● PROBLEM DETAILS: Your task is to retype, exactly and without pictures, the line holding "You are a computer-use" and each line that follows it to the end of the entries.

(Screenshot grounding data)
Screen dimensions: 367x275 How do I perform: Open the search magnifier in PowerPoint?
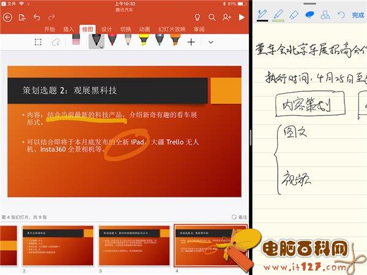click(212, 17)
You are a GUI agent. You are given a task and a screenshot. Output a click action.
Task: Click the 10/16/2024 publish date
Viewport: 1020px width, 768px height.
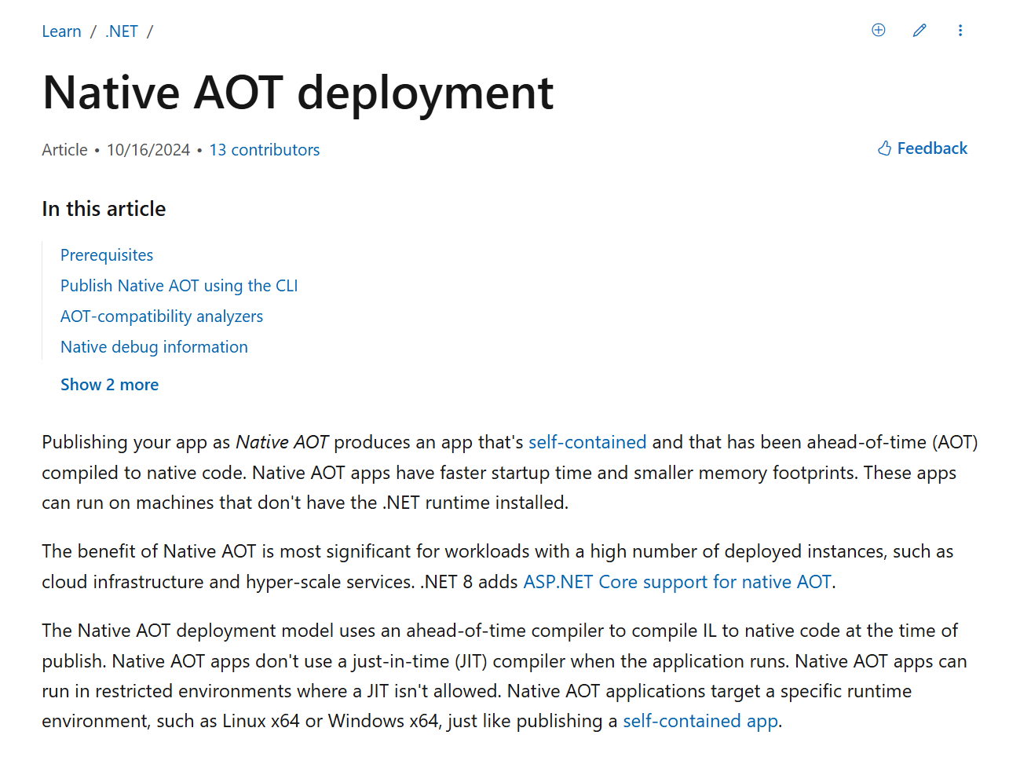tap(148, 149)
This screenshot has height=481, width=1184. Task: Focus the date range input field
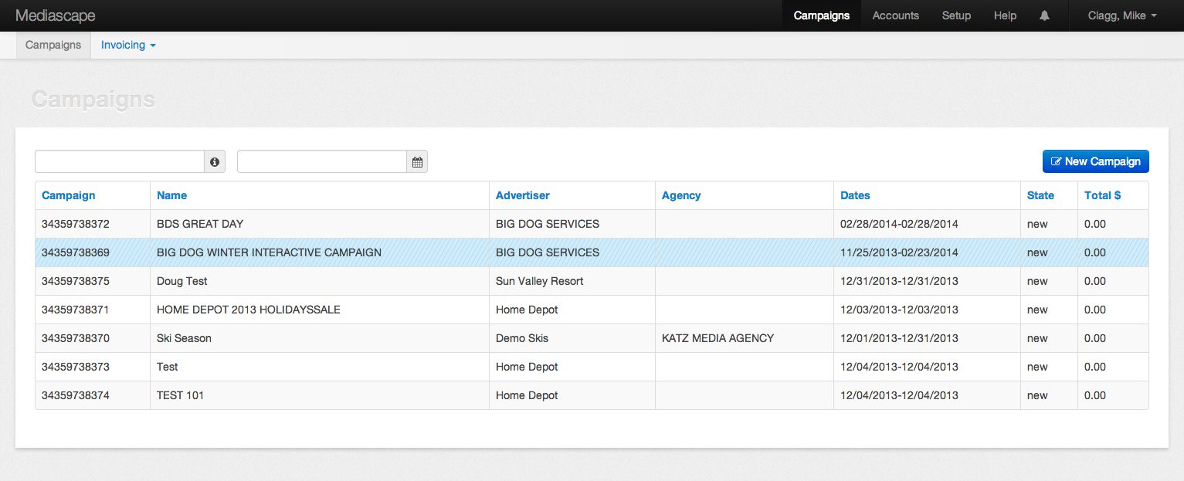[x=322, y=162]
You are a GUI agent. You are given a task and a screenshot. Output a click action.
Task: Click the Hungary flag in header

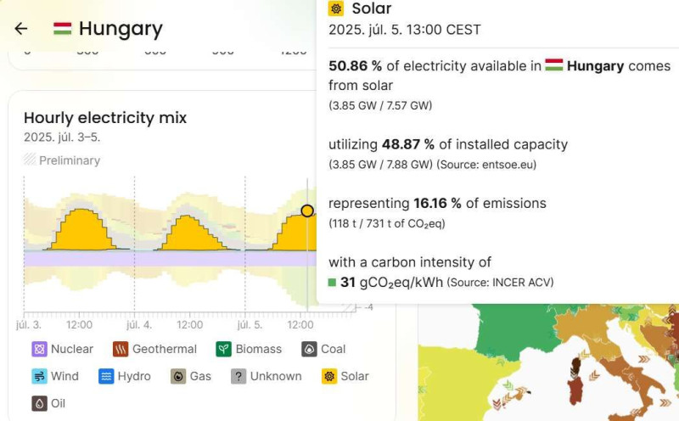[x=62, y=29]
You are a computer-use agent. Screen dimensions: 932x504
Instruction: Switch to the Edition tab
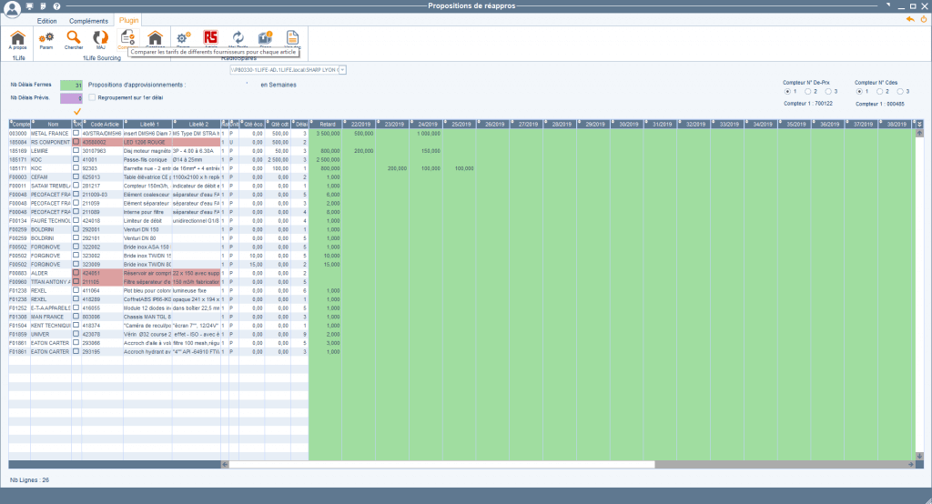(47, 19)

● ANSWER BELOW:
You are a computer-use agent. Screen dimensions: 932x504
Instruction: Switch to the Edition tab
(47, 19)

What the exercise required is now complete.